The story so far: Microsoft has assembled a list of companies that make products (glucometers, blood pressure monitors) or offer services (software that pulls in data from labs, hospitals, etc.) compatible with HealthVault. Use one of them, and data from the lab or your home blood pressure cuff automatically gets sucked into your HealthVault PHR. If you aren’t using one of these products or services, though, the only way to create your record now is by uploading existing documents — a recent page of bloodwork results, say — from your computer.

Follow the money: Microsoft plans to make money by placing ads next to HealthVault search results. As with any search, some are text ads generated by keywords. Some are interactive ads promoting HeathVault-compatible devices or services. Some offer related books and products from Amazon. Anyone can use the HealthVault search, but if you want to save your results privately (a nice feature), you’ll need to sign up for a free HealthVault account.

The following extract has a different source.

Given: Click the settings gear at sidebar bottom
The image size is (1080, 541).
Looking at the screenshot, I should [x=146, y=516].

Curious observation: HealthVault’s search results are sometimes riddled with information from interested sources (supplement makers!?!) and below-gold-standard publishers. Do I really need a tailored, secure search to find a Wikipedia article on arthritis?

Google Health

Unveiled: February 2008.

The story so far: The first live-action test of Google’s PHR is a pilot project with Cleveland Clinic launched last month and expected to run six to eight weeks. Screen shots of the service suggest people can create their own PHRs via simple forms with check boxes and pull-down menus. Like Microsoft, Google plans to offer the ability to automatically pull in data (for example, X-rays and readouts from a pedometer) from devices, services and health-care providers. Google is encouraging use of open technology standards that will let the health world’s many different information systems talk to each other easily.

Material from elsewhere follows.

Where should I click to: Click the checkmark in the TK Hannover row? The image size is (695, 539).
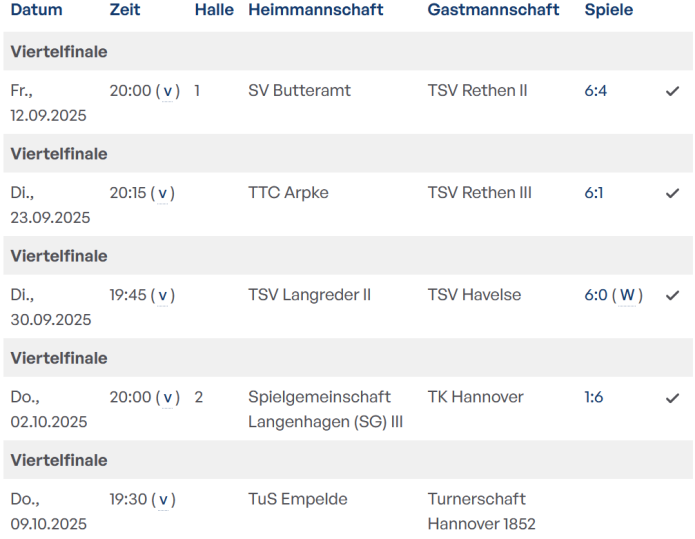pos(672,397)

Follow the money: Google doesn’t rule out the possibility of selling ads alongside search results or other Google Health services but says it has no current plans to do so.

Next steps: After the Cleveland Clinic pilot, Google says it will digest what it has learned and move toward launch. No date is set.

Curious observation: So why would Google take on such a big, difficult project — creating complex data exchange systems and storing all that personal information — if there’s no way to make money? Data show more than 70 percent of people seeking health-care information turn first to Google. A strong personal health dashboard linked to other Google services, including its cash-cow search business, can make sure those health-seekers stay with Google rather than with the competition. Like Microsoft, for instance.

HealthCentral PoliGraph, Cont’d.

When I committed the sin of self-promotion by writing about the HealthCentral Healthcare08 PoliGraph, in which I had a hand, I really had no idea I’d need to come back to the topic.

But the project, which plots the presidential condenders’ healthcare views on a snazzy interactive graph, has generated a bit of controversy in electroland. I’ve responded on the HealthCareBlog site (to which I have recently been invited to contribute), where most of the comments have collected.

See also a very thoughtful (if deeply critical) analysis at Ezra Klein’s excellent American Prospect blog.

Health 2.0h, oh. . .

Practitioners of Web 2.0 in the health space–at least the good ones–understand that they work under a different burden than most 2.0perations that seek merely to amuse, transmit, annoy, aggregate traffic for monetization, etc. In the health online space, people turn to the web for information on their own, or a loved one’s health care treatment. They are not, to understate, just noodling around.

And so today’s report about a University of Toronto study about rampant misinformation about the flu on YouTube is a bit frightening.

Short version: 45 percent of YouTube videos on flu immunization contained misinformation contrary to Canadian and U.S. government best practices advice.  Many were ill-informed anti-immunization screeds.

This is unsettling stuff: Misinformation in most 2.0 applications results, at worst, in a flamewar followed by a disingenuous backpedal.

In Health 2.0, the results of misinformation can turn up on the obituary page.

[Interest revealed: I’m a former employee of Steve Case’s Revolution Health, and I currently consult to several web operations in the Health 2.0 space.]